**Exercise details:** Reproduction of part of the material below, pictures omitted: copy exactly, and only, the lines starting with the one with "Image resolution: width=550" and going on through the one with "You are a computer-use".

=== Begin Enclosure ===

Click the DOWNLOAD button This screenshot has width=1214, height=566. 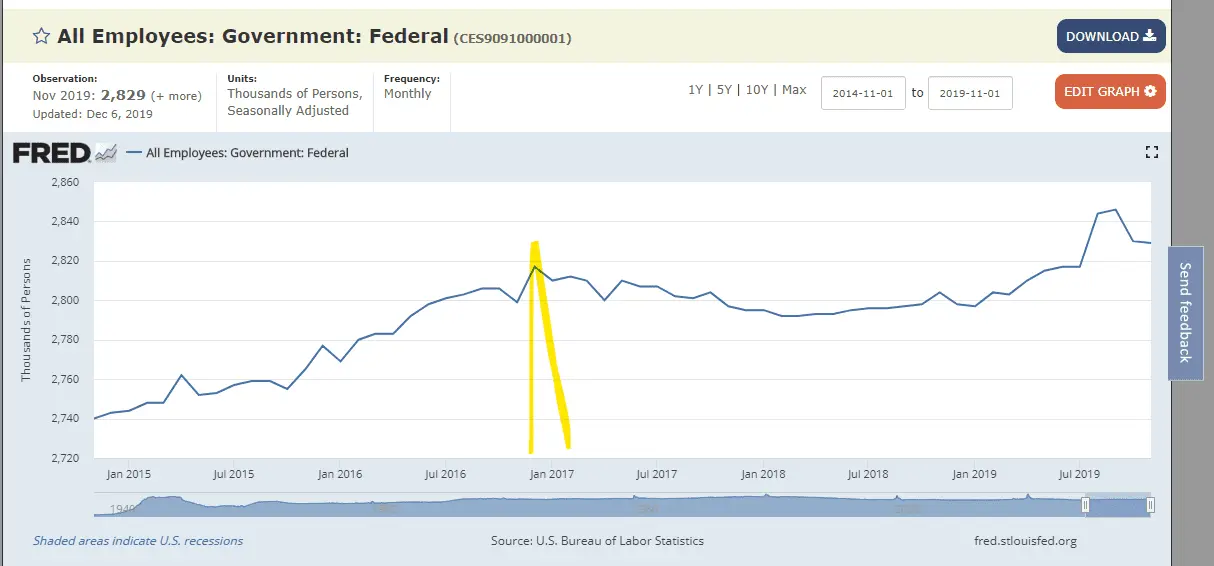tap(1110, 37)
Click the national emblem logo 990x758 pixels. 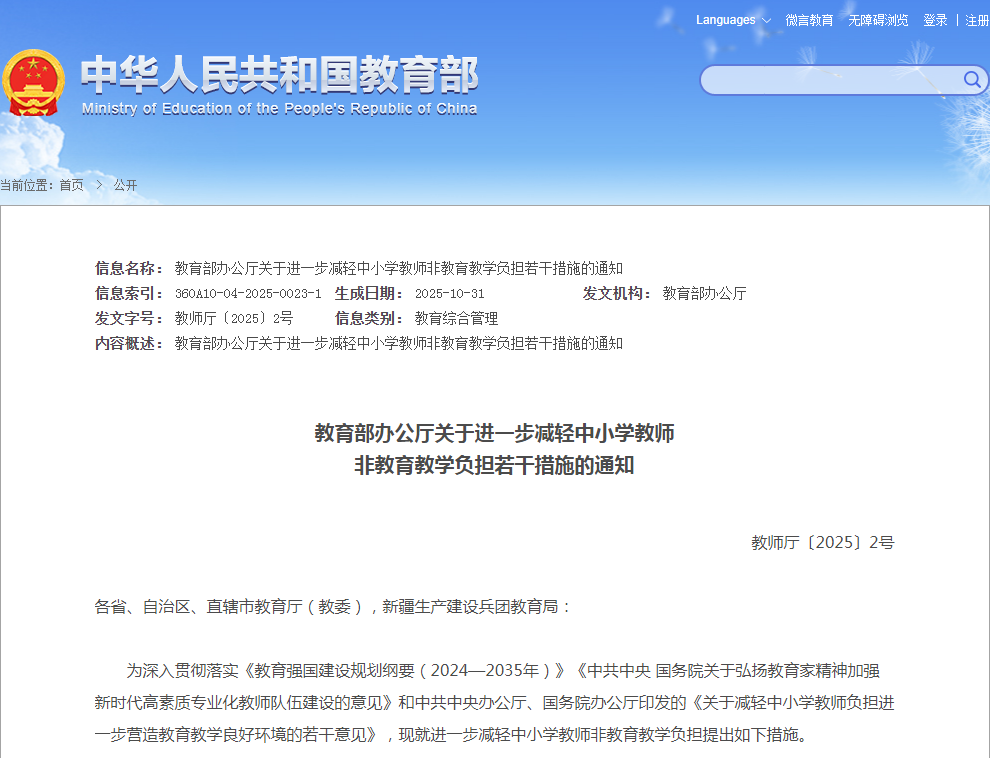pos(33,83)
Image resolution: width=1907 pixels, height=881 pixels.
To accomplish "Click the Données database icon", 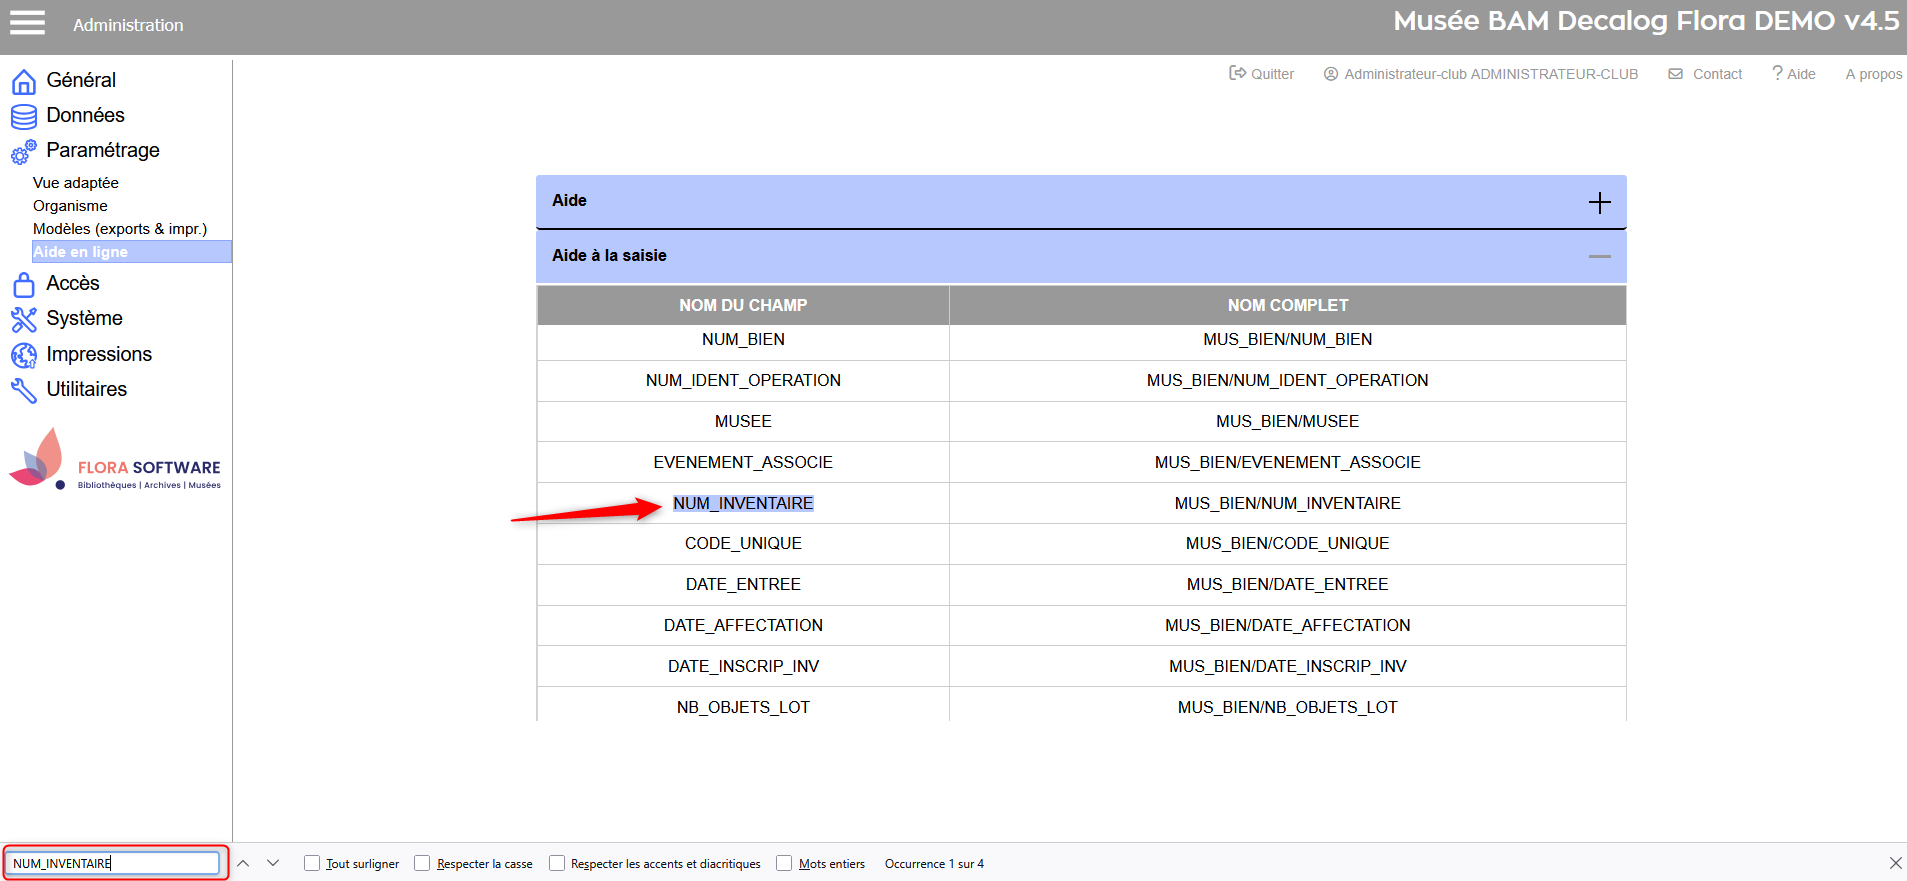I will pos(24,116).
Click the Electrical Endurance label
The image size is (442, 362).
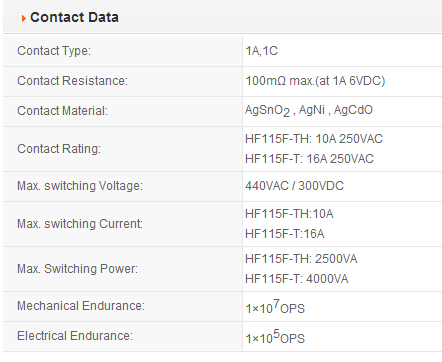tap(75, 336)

=== End Enclosure ===
=== Begin Enclosure ===

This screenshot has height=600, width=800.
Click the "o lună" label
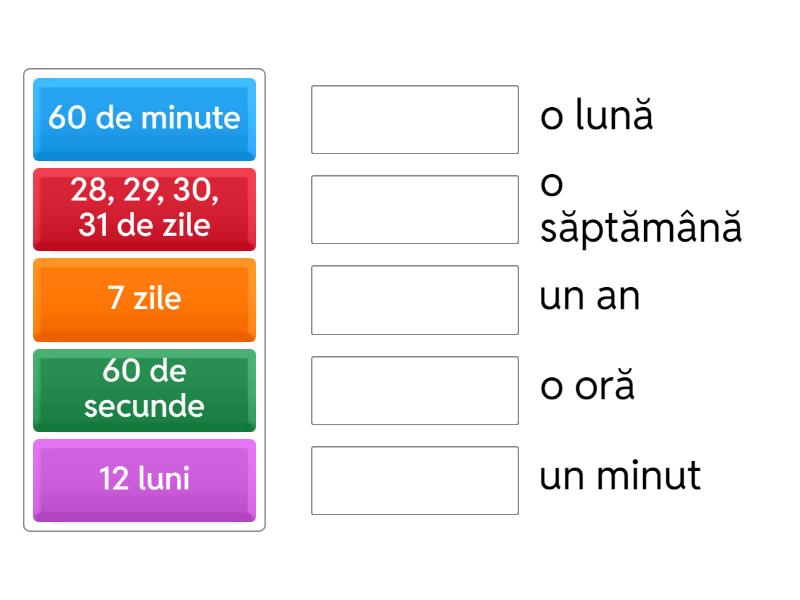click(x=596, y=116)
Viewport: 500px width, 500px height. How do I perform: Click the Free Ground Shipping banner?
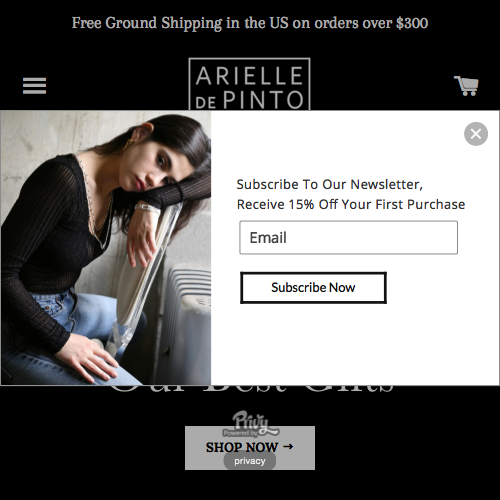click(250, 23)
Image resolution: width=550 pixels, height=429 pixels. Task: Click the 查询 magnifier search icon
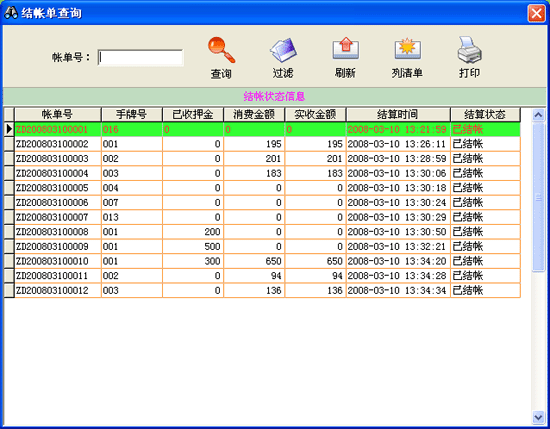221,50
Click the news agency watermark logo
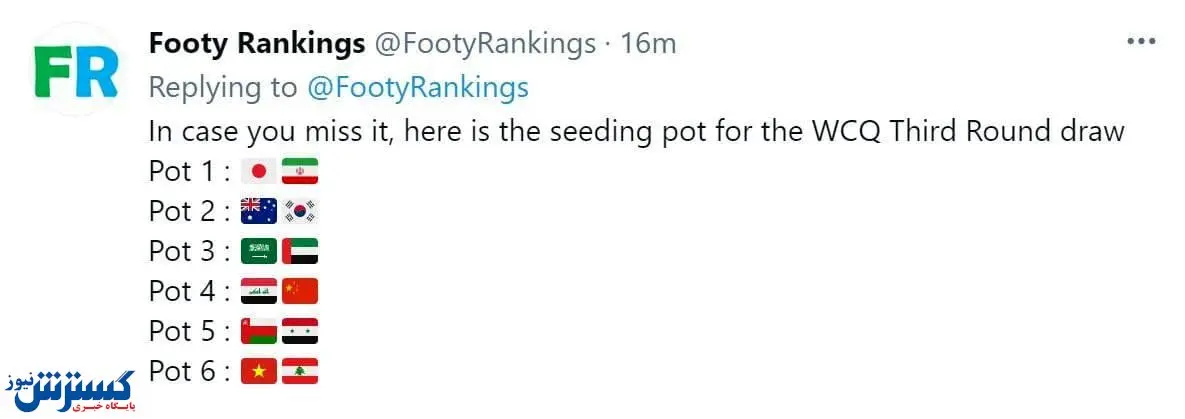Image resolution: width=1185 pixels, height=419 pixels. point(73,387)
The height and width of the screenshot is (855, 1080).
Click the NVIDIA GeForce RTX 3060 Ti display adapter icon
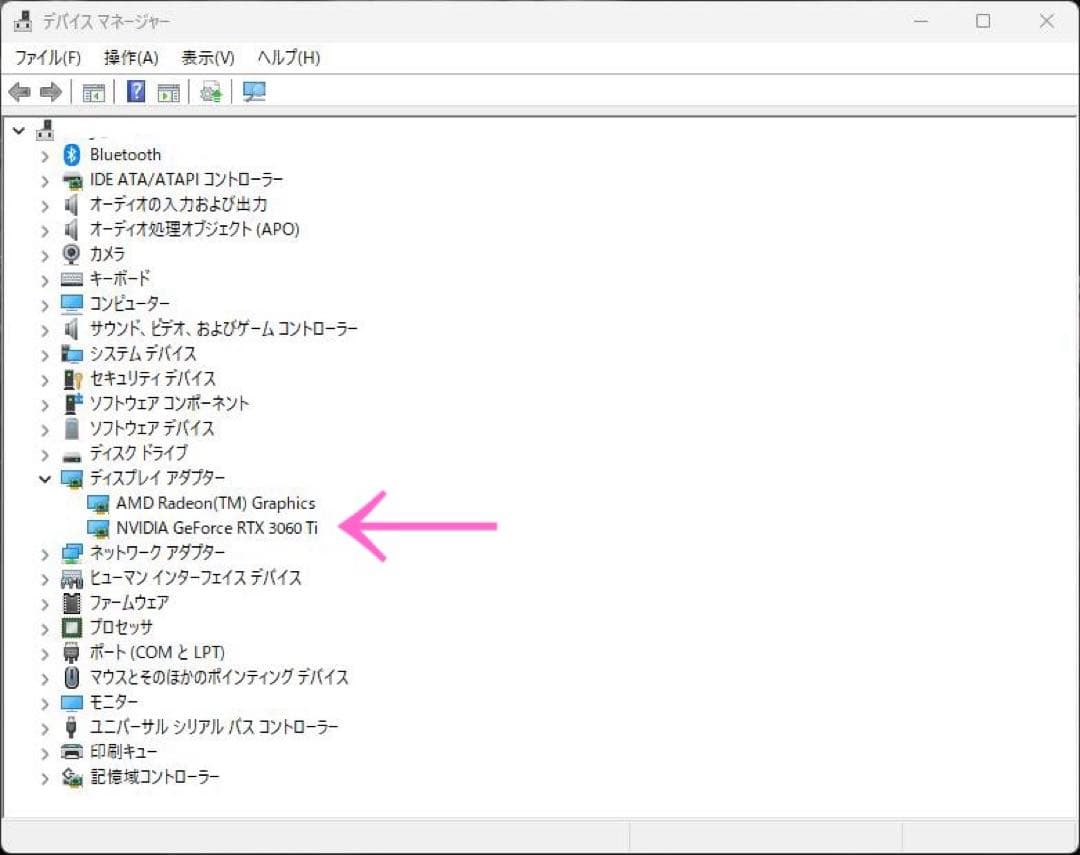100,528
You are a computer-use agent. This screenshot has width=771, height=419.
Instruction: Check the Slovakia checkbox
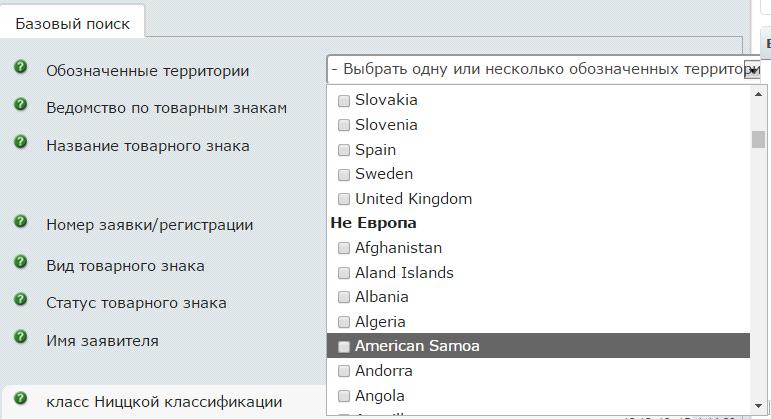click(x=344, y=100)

=== End Enclosure ===

**Exercise output:**
Image resolution: width=550 pixels, height=429 pixels. Task: Click the 查询 magnifier search icon
221,50
Click the news agency watermark logo
Image resolution: width=1185 pixels, height=419 pixels. point(73,387)
The height and width of the screenshot is (855, 1080).
Click the NVIDIA GeForce RTX 3060 Ti display adapter icon
100,528
You are a computer-use agent. This screenshot has width=771, height=419.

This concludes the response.